--- THE REQUEST ---
Write out all of the rows below again, requests included, and shift every coordinate in the answers up by 44. Omit the pictures.
** Begin DATASET EXTRACT **
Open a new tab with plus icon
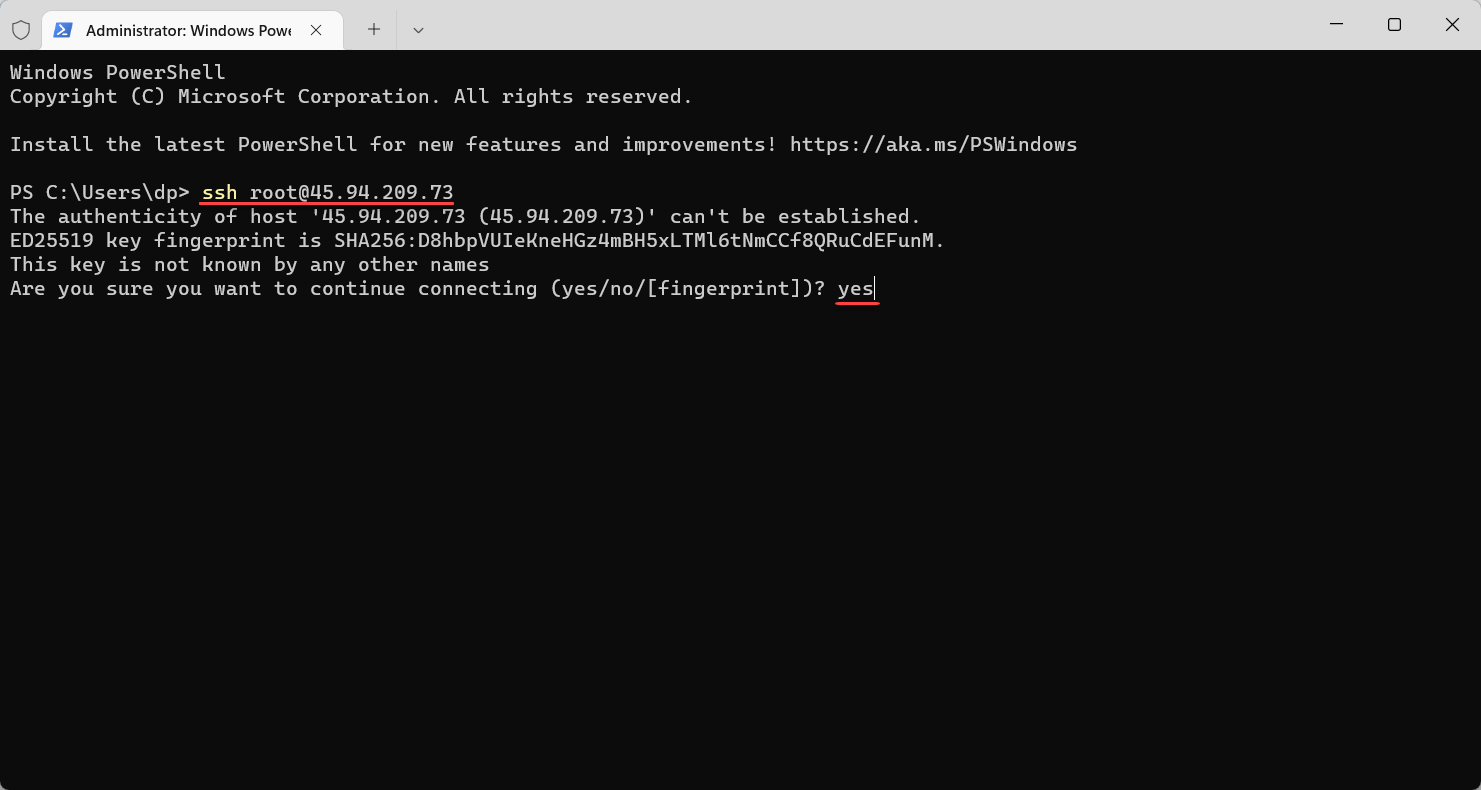 pyautogui.click(x=374, y=30)
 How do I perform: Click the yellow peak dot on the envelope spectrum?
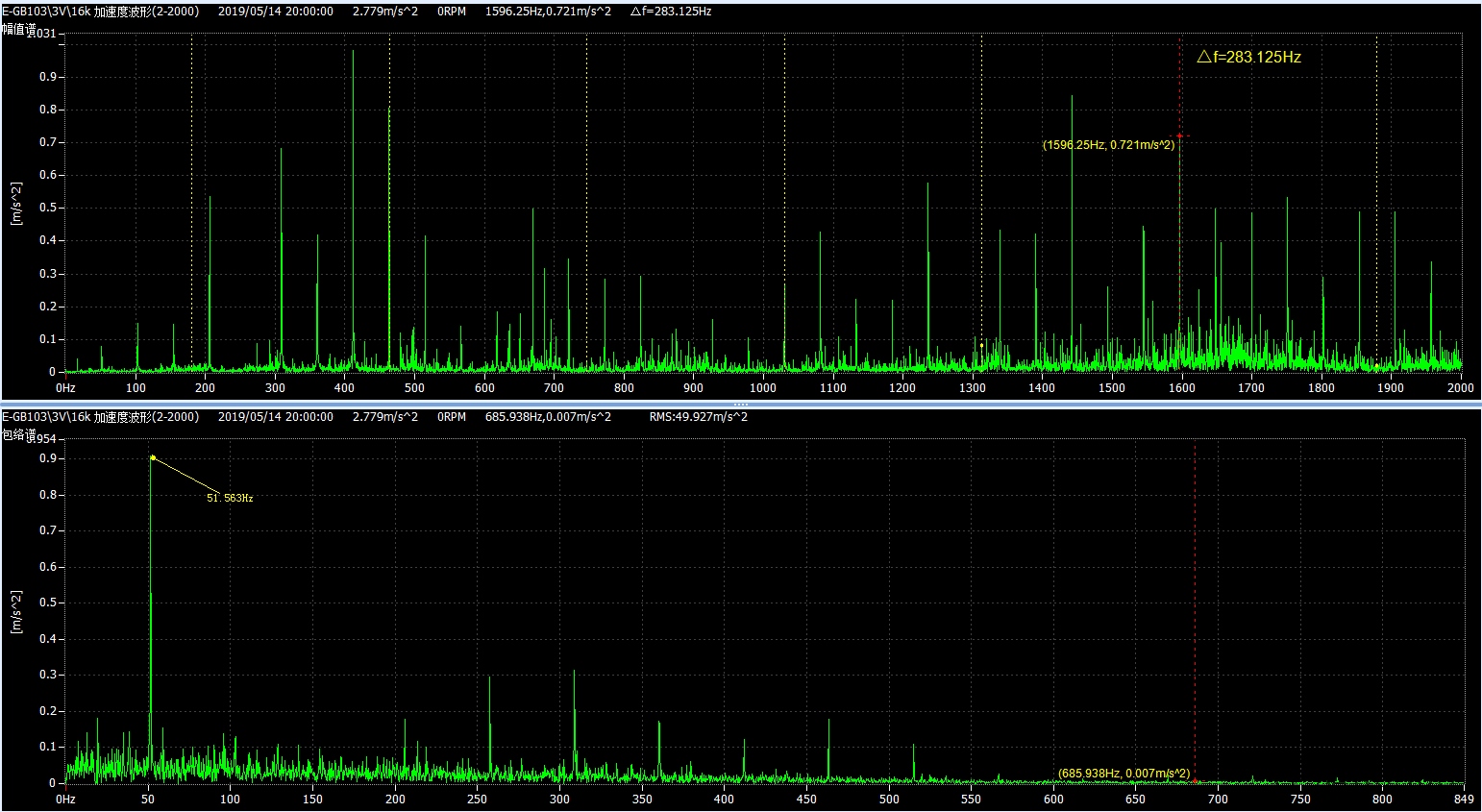point(152,457)
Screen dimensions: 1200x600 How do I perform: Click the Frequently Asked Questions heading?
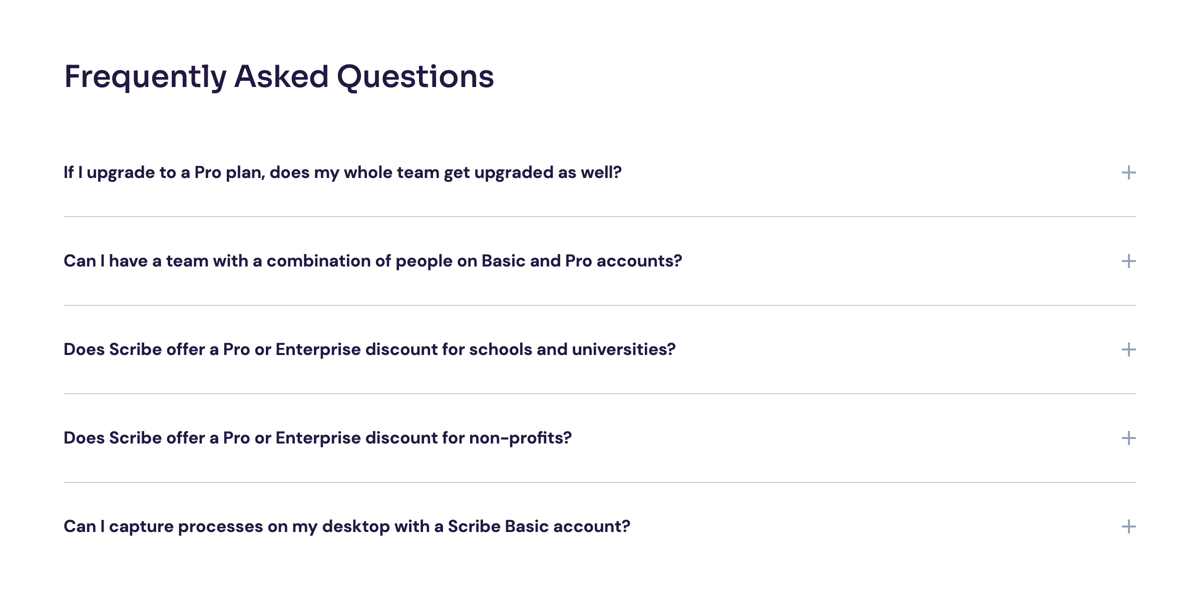coord(279,76)
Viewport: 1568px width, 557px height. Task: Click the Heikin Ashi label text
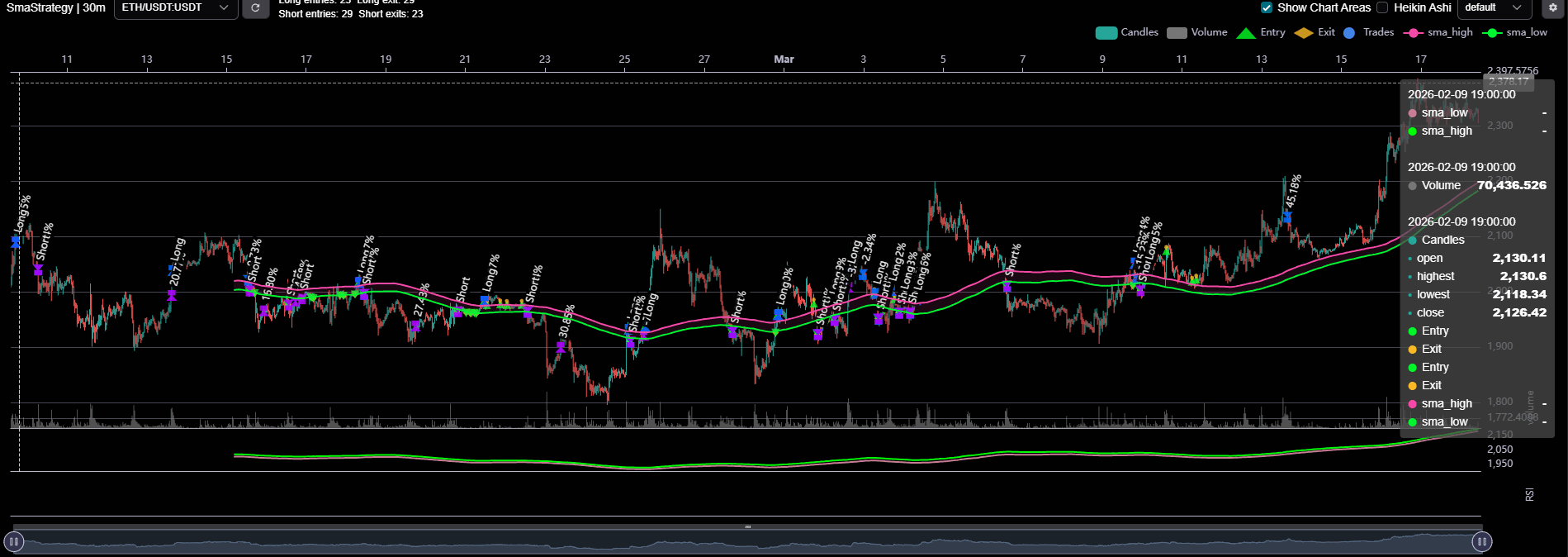click(1422, 7)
** End DATASET EXTRACT **
--- SOLUTION FOR THIS EXERCISE ---
Open a new tab with plus icon
 pyautogui.click(x=418, y=74)
 How do I perform: Click the yellow peak dot on the envelope spectrum?
point(196,501)
Screen dimensions: 1200x600 How do I perform: Click the Frequently Asked Questions heading?
coord(323,120)
Viewport: 1568px width, 557px height. Task: Click the Heikin Ashi label text
click(1466, 51)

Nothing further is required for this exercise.